Esse estudo não considera custos indiretos. O que significa, por exemplo, quando alguém bebe demais e não vai trabalhar no dia seguinte. Que custo gera não trabalhar no dia seguinte ou, eventualmente, não poder mais trabalhar por uma doença crônica.
Muitas vezes, algum familiar ou pessoa do círculo mais próximo também tem que diminuir a carga horária de trabalho ou não trabalhar para cuidar dessa pessoa.Todos esses são custos indiretos. Então, esse valor de mais de um bilhão de dólares é subestimado. Com certeza esse número é maior.
Como está a discussão agora no Congresso Nacional?
Nós ficamos, de um modo geral, muito satisfeitos. Foi um momento histórico no período democrático brasileiro termos aprovado esse texto no Congresso. Agora, as especificações serão tratadas por meio de leis complementares e leis ordinárias. Então, a notícia que nós temos é de que o tabaco e o álcool são considerados como produtos nocivos à saúde, que também trazem consequências ruins para o meio ambiente, para a proteção ambiental e que, portanto, eles devem sim entrar dentro do hall dos produtos contemplados pelo imposto seletivo.
O mesmo não é tão certo nesse cenário, infelizmente, para os ultraprocessados, que é outra briga. Mas a informação que temos é que, de modo geral, o álcool é visto claramente como um produto nocivo que deve ter um imposto seletivo majorado.
Há algumas questões para encaminharmos dentro da formulação das leis ordinárias e complementares. A primeira é o que vamos considerar enquanto álcool. No Brasil, temos uma lei que restringe, por exemplo, a publicidade de álcool. É a mesma lei que restringe a publicidade de tabaco.
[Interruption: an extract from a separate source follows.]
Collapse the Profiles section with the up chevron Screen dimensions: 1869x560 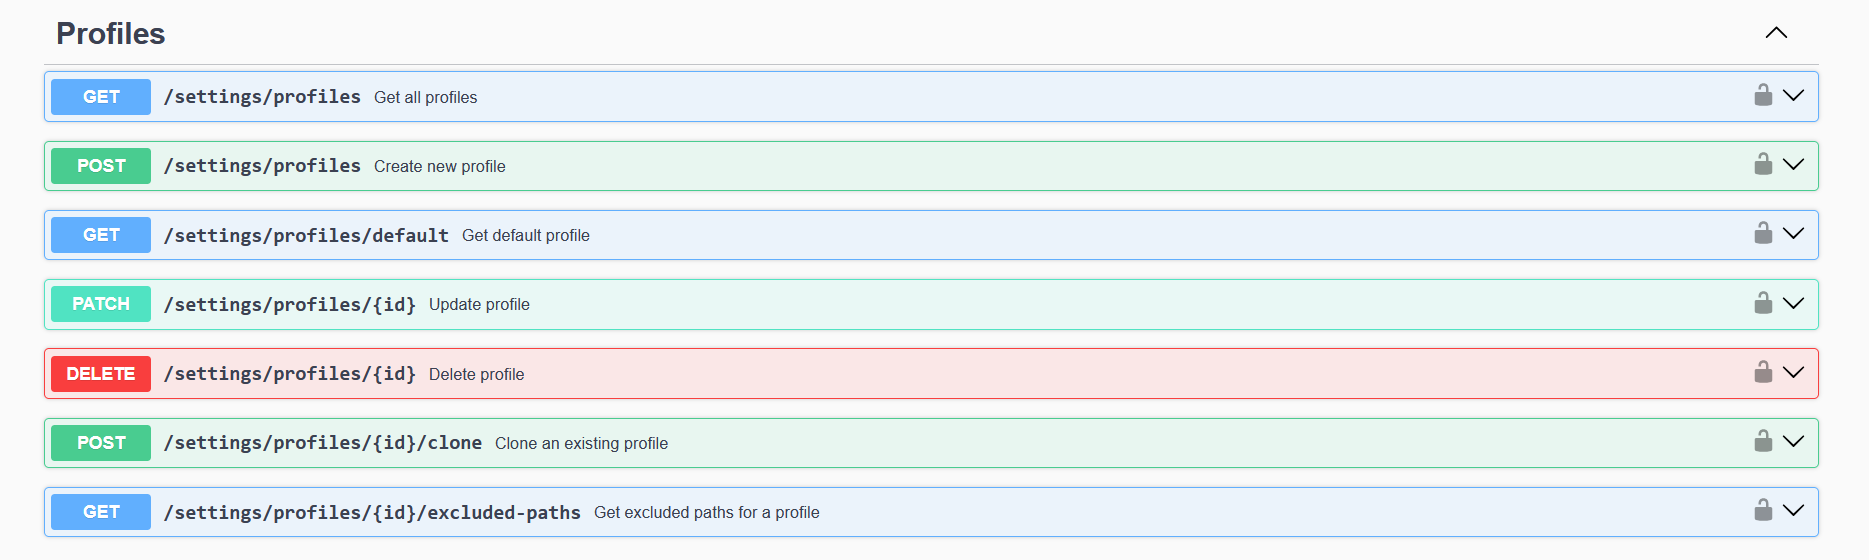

Mas ela coloca como bebida alcoólica somente as bebidas que têm determinado teor alcoólico acima de determinado grau. Isso significa que, para fins dessa legislação, a cerveja não está incluída. Por isso tem propaganda de cerveja no horário nobre na TV.
Então, o nosso receio é que, eventualmente, a cerveja não seja contemplada da mesma forma pela reforma tributária, que ela não tenha uma tributação significativa, o que no Brasil seria muito ruim. Porque, enquanto população, bebemos cerveja. Um estudo da Universidade Católica de Brasília e da Fundação Getúlio Vargas indica que ela é 90% do que é consumido de álcool no Brasil.
Tanto no sentido de promover a saúde da população, quanto no sentido de arrecadação de impostos e de ter mais recursos para o Estado, tributar a cerveja é fundamental. Claro que temos um lobby muito grande da indústria cervejeira no país, porque nós somos grandes consumidores, mas também grandes produtores de cerveja.
Também precisamos pensar em uma alíquota que seja significativa, que vá trazer resultados positivos não só para a saúde da população, mas também para a arrecadação estatal, é fundamental.
Realmente, muitas vezes, não somos induzidos a pensar sobre essas questões, mas os prejuízos são muito grandes. Se conseguirmos colocar um freio em algumas áreas, teremos vários benefícios. Todo mundo sai ganhando com uma política dessa, que temos visto começar a acontecer em diversos países do mundo.